Christine, of course, we Phantom connoisseurs are already familiar with, but the other two are no less entertaining: Irene Adler, of course, is the opera singer extortionist encountered by Arthur Conan Doyle's Sherlock Holmes in his 1891 story A Scandal in Bohemia, one of few women (or people, for that matter) to ever outwit him and get away with her criminal shenanigans. Her inclusion reminds me, of course, of the other Sherlock Holmes crossovers we've already seen, particularly the Meyer novel, which also featured her as a main character. Surprisingly, even though Holmes/Phantom mashups usually end up having to adjust their timelines somewhat to make everything jibe, Newman deftly avoids this with the use of Adler, who turns up in Doyle's stories somewhat later in her life and even mentions having sung as a premiere opera singer in her past, allowing this story to be presumably set before Doyle's without conflict.
And then, of course, there's Trilby. She's the main character of du Maurier's 1894 novel of the same name, and it's very likely that she's one of the inspirations for Leroux's novel itself; the two books share several common themes, most prevalent among them being the hypnotic control and performance of the young woman while under the power of a frightening, shadowy mastermind (in Christine's case, Erik; in Trilby's, Svengali). Time period's a bit more problematic here, since du Maurier's novel was set some thirty years earlier than Leroux's, but with a little date fudging it can squeak by, especially if (and Newman apparently leaves this ambiguous on purpose) you suppose that Erik may in fact be Svengali and the two stories are (or will be) happening somewhat concomitantly. (And while Moriarty, Sherlock’s famous nemesis, is not in A Scandal in Bohemia and has no connection to Irene Adler, some other language in the story suggests that the Phantom might perhaps be him, too.)
There's nothing in particular going on with the daroga as Bosley, but I love both Bosley and the Daroga, so that’s okay.
Newman pulls no punches when it comes to having fun with the concept. The entire story is written in a very believable approximation of the early twentieth-century schlock fiction milieu, but is more sprightly and engaging than many of that era's potboilers. The author loves to explain things in terms of the trio of threes, drawing on the story's television basis; for example, Erik is referred to as the "Trapdoor Lover", "Mesmerist Genius", and "Mastermind of Intrigue" all rolled into one, suggesting that he fulfills the genius extraordinaire role for each of the womens' stories, and the ladies themselves are often referred to in a tryptich (such as the "French nightingale, Irish thrush and American eagle").

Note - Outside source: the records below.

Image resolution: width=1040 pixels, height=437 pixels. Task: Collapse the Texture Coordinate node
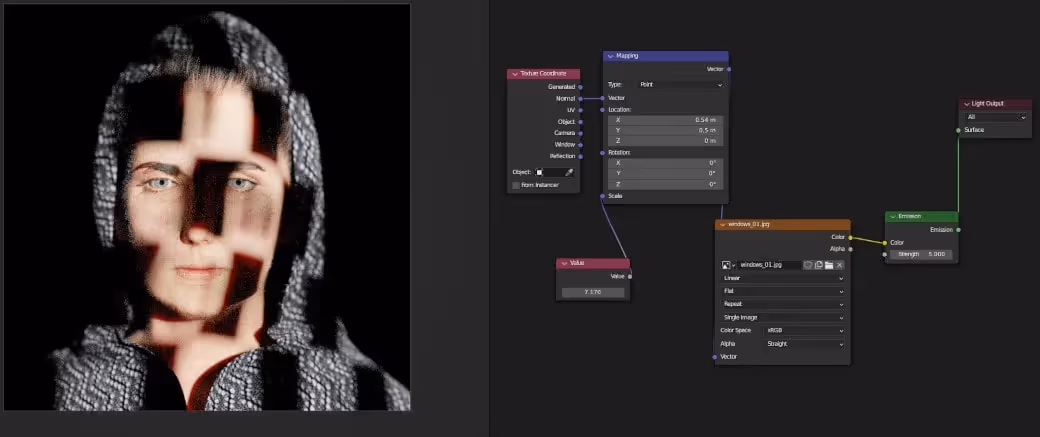point(515,74)
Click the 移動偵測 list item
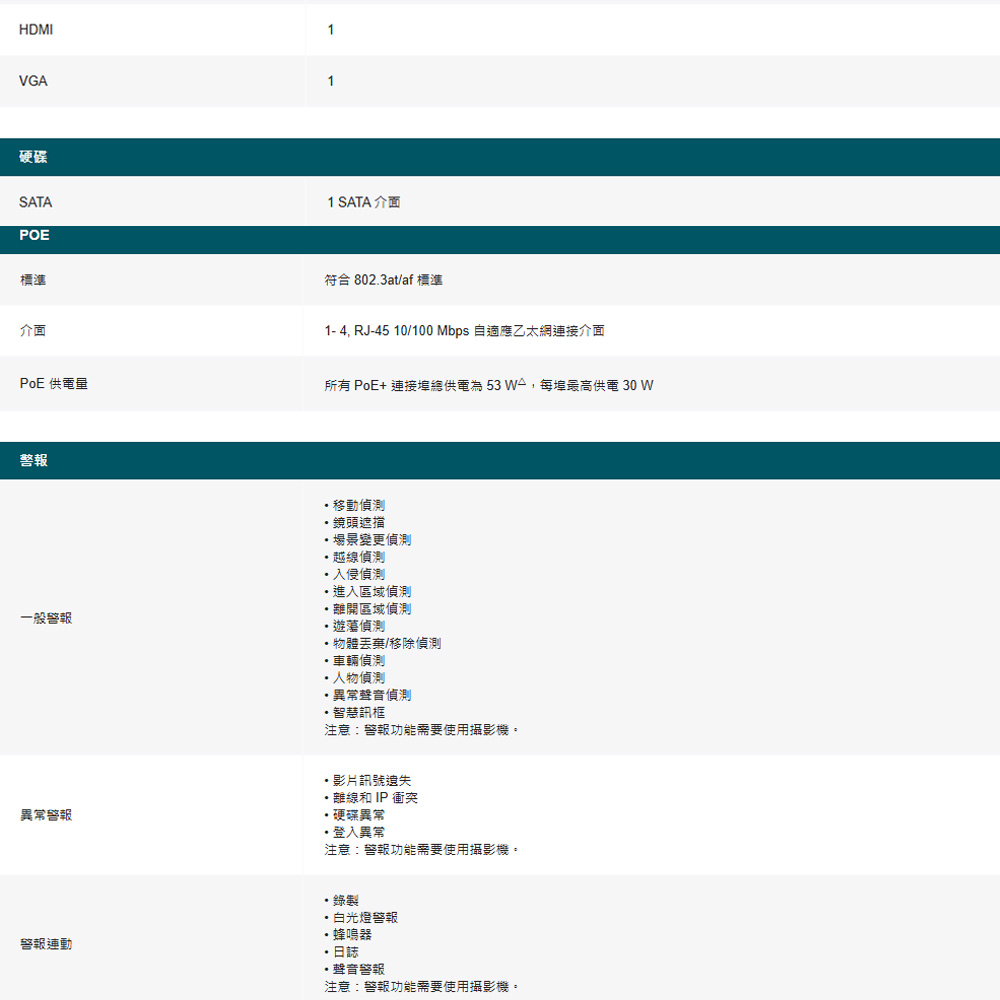1000x1000 pixels. pos(358,505)
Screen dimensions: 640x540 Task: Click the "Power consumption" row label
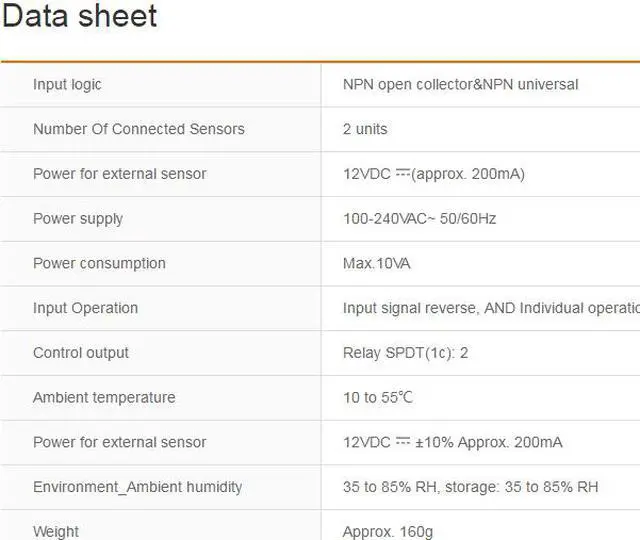click(99, 264)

It is heavily played up that Christine is in possession of an incredible voice, that Trilby is the most unearthly beautiful of the three, and that Irene is the brains of the trio. It's worth noting that Irene, of the three of them, is more of an "independent contractor" working for him, rather than a protege - her character doesn't fit the easily-influenced mold that the other two do.

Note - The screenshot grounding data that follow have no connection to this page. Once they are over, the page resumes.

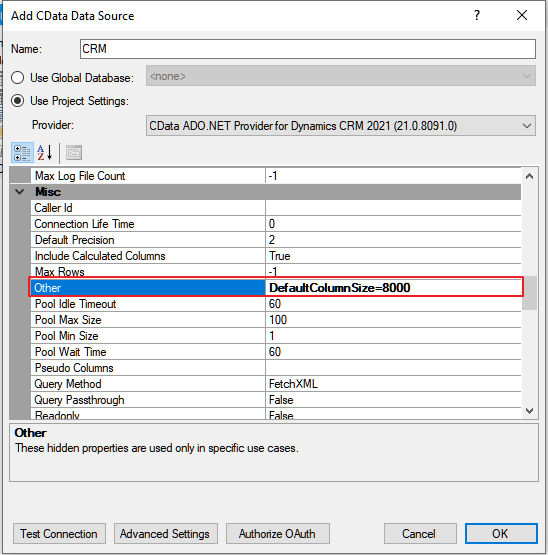Viewport: 548px width, 555px height.
Task: Select the Use Global Database radio button
Action: pos(17,78)
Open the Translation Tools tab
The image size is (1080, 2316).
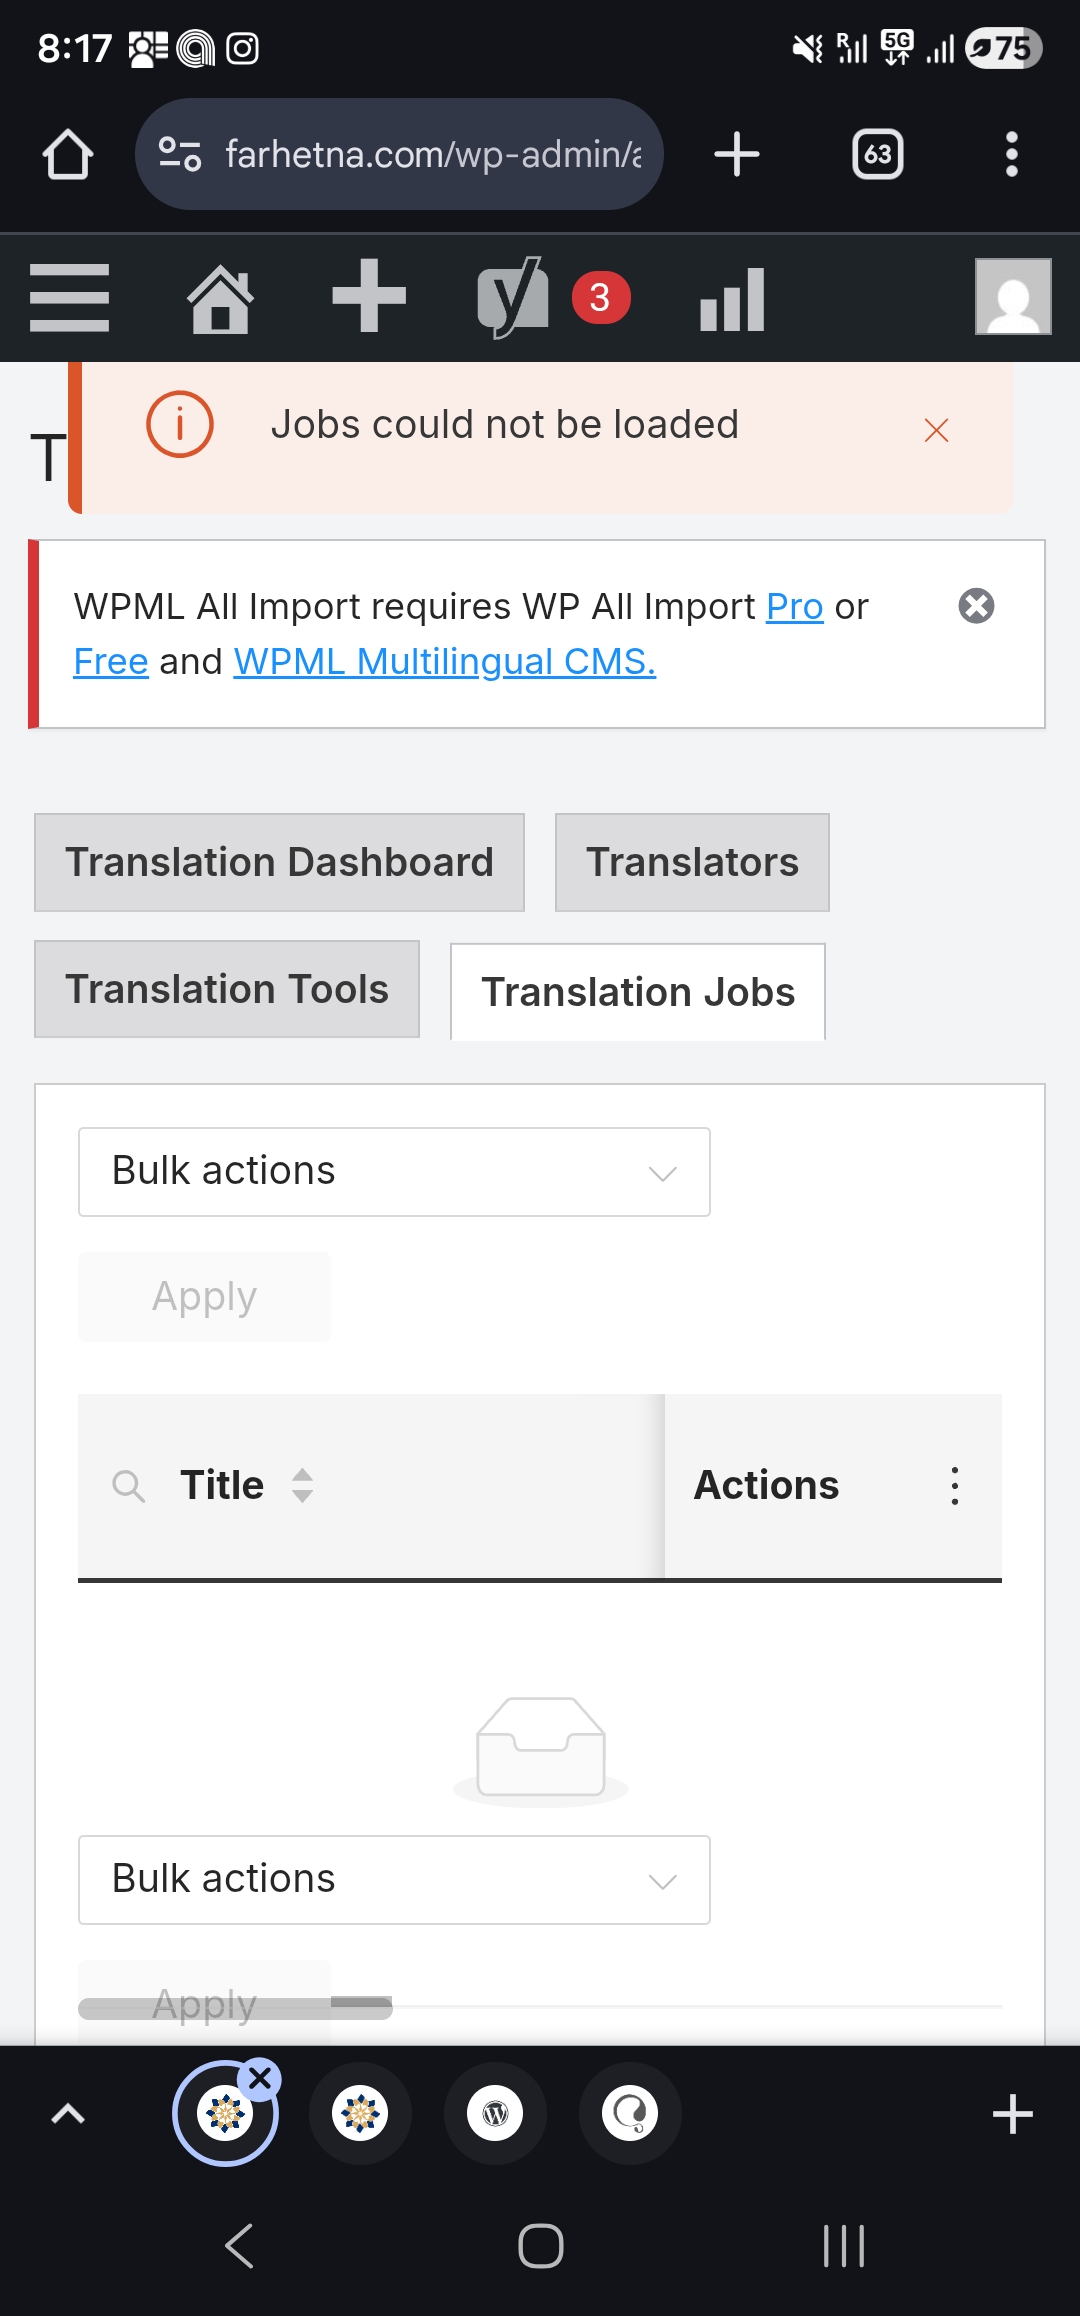click(227, 990)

You might wonder what the three of them will be doing, exactly, since they are hanging out in a time period that isn't quite suited to the 1970’s action vibe of Charlie's Angels, but they're doing exactly what it seems like they're doing: being adorable asskickers and darling detectives. They're not very good at it, but then again, neither were Charlie's girls.

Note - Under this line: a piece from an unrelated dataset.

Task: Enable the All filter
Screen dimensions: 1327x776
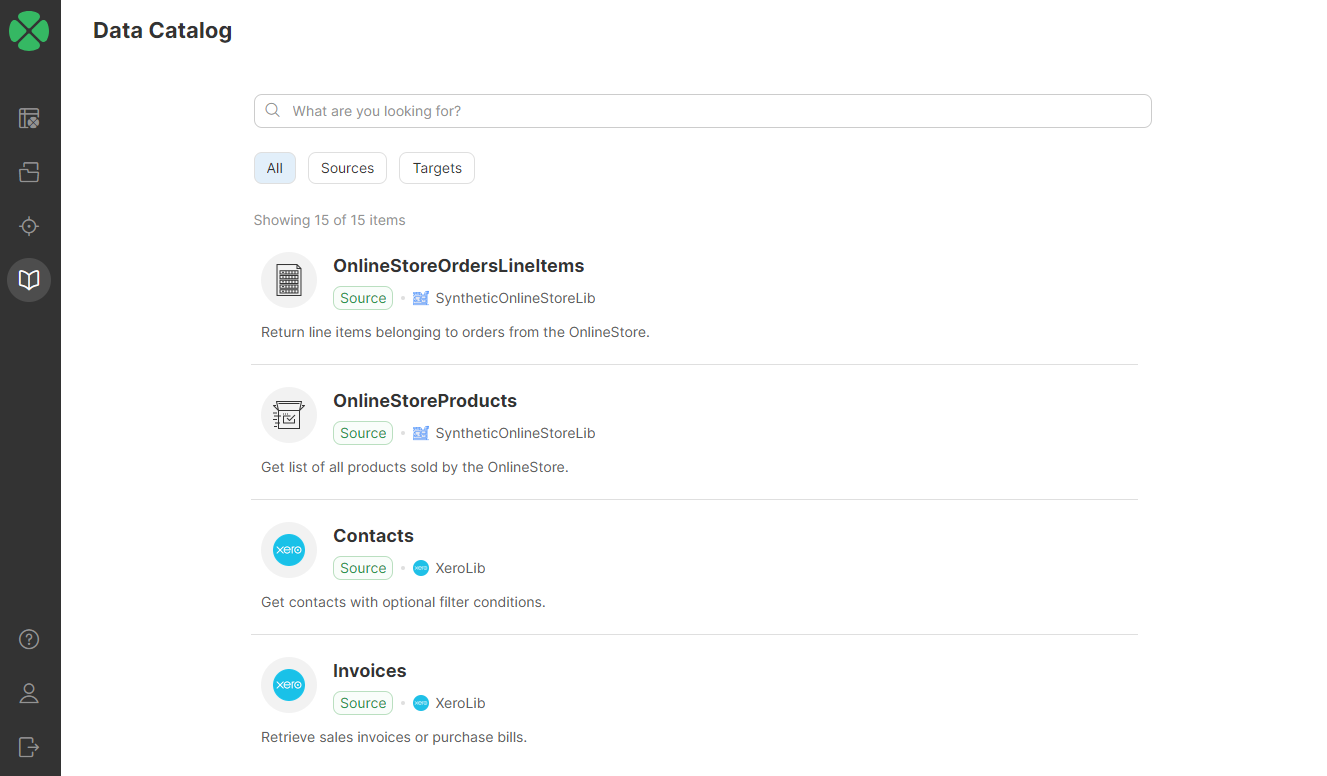Action: [274, 168]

Erik, lacking a modern teleconference line with speakerphone, instead gives his instructions to the girls from behind the dark mirror in their shared dressing-room, with the daroga on hand to pass out notes and help them as needed, naturally. Oh, and the big baddie, of course, is none other than Josephine Balsamo - the Countess of Cagliostro, renowned from Leblanc's Arsène Lupin stories. This story is basically a smörgåsbord of literary fun.
The story's plot is, like most stories in the same style, fairly unremarkable. The Angels are dispatched to figure out why most of the wealthy, powerful elderly men of Europe are suddenly getting married to a ton of girls from the Countess's "dance school" and apparently completely neglecting to do anything but dote on them, and along the way the Countess's henchmen, abetting her in her badness, attempt to thwart them. Newman isn't overly concerned with the plot; what he's concerned with is the cramming in of as many hilarious references as possible, and in this he is totally successful. I had a moment of incredible cocoa-spewing laughter when the Angels attended the ball and the band was, unmistakeably, a nineteenth-century KISS (perhaps a nod to the 1978 Hessler film and its hilarious attempt to attach itself to the Phantom story?).
The story reaches its crisis point when the daroga is knocked overboard and presumably killed (no! ...it's all right, nobody ever kills Bosley) and the ladies discover, shortly before being captured, that the Countess's eligible young wives are actually cunningly-made mechanical dolls. That's right... this, ladies and gentlemen, is also Ira Levin’s 1972 novel The Stepford Wives in the 1800s. In the background, "The clowns were now performing some interminable Rhapsody from Bohemia, which made Irene vow to avoid that region in the future."
Erik is oddly altruistically inclined in this story (or, at least, oddly positive and willing to interact with the world, even if he is being paid handsomely for it), but Newman doesn't leave out his creepier aspects entirely; both Christine and Trilby have obviously been heavily hypnotized and meddled with mentally, as at a musical signal from him they turn into perfectly-tuned ninja death machines who have no memory of the incident afterward. This is an obvious nod to both Leroux's Erik and du Maurier's Svengali, as well as possibly being influenced by the 1944 Waggner/Karloff film with its heavy emphasis on hypnotism. Irene, understandably, is creeped out by their sudden, intermittent transformations into blank-eyed zombies.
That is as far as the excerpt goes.